The weekly table gatherings are primarily meant to improve students’ conversational skills. It operates at a higher-level of Italian, but students of any proficiency are encouraged to attend.

“I’d say that it’s helped my conversational Italian a lot,” said Khumalo in a Zoom interview with the Orient.

To encourage students studying Italian to come to the weekly language dinners, Mezzofanti has set up interactive baking challenges and events in tandem with the weekly dinners. Students share the Italian meals they’ve made to commemorate events in Italian history or dishes of cultural significance. A notable recent was a cake made by sophomores Lucas DiCerbo ’23 and Lorenzo Hess ’23 commemorating the death of Dante Alighieri, author of “The Divine Comedy,” and “Inferno.”

“I wasn’t really expecting much, especially of college students,” Mezzofanti said. “But [the students] surprised me.”

Baking and food challenges, like the one Khumalo and other students participate in on a nearly weekly basis, offer those studying Italian the ability to learn the language and connect with culture in a non-traditional way. Students have responded positively to the efforts made by the department.

“I think that [the cooking challenges] are fun,” said Khumalo. “They don’t stress me out at all and they’re optional so it’s just a fun little thing to do.”

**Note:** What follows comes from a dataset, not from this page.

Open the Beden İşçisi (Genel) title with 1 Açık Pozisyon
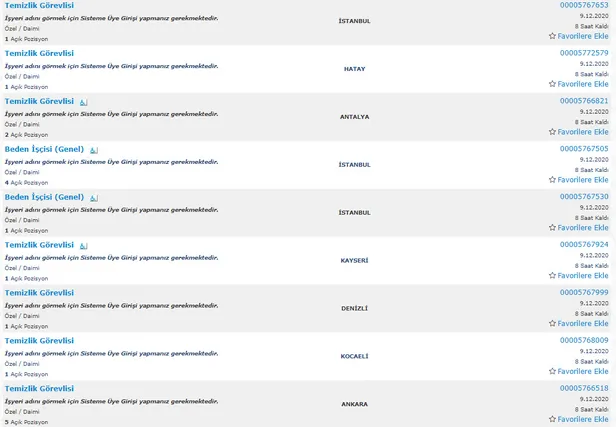Image resolution: width=616 pixels, height=427 pixels. pyautogui.click(x=44, y=197)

In addition to the baking challenges, the department also does live cooking recipes during the dinners. Allison Cooper, assistant professor of romance languages and literatures and cinema studies and one of the organizers of the weekly dinners, wanted the students to learn the language

“Italy has a culture that really values coming together over food,” Cooper said in a Zoom interview with the Orient. “The idea is to kind of carve out a time in the really frenetic pace of the pandemic … where it’s not about class or about anything other than just celebrating being together with a plate of something interesting to eat in front of you.”

The recipes that students can follow along with run the gamut of Italian cuisine, ranging from pasta dishes to fine desserts. Anywhere from three to eight students attend the meetings each week and participate in the baking challenges.

Above all, the Italian department said that it wants to create a friendly environment where students feel a strong sense of community and connection to the language. Cooper has gone so far as to let students pick up the desserts she’s made during the Zoom dinners from her front porch so students on campus feel more connected during the pandemic.

“I can make something and then show it at the Italian table and invite students to come by on the sidewalk in front of my house and have a piece to take with them,” said Cooper. “That just feels really good to me because it’s a small form of connection.”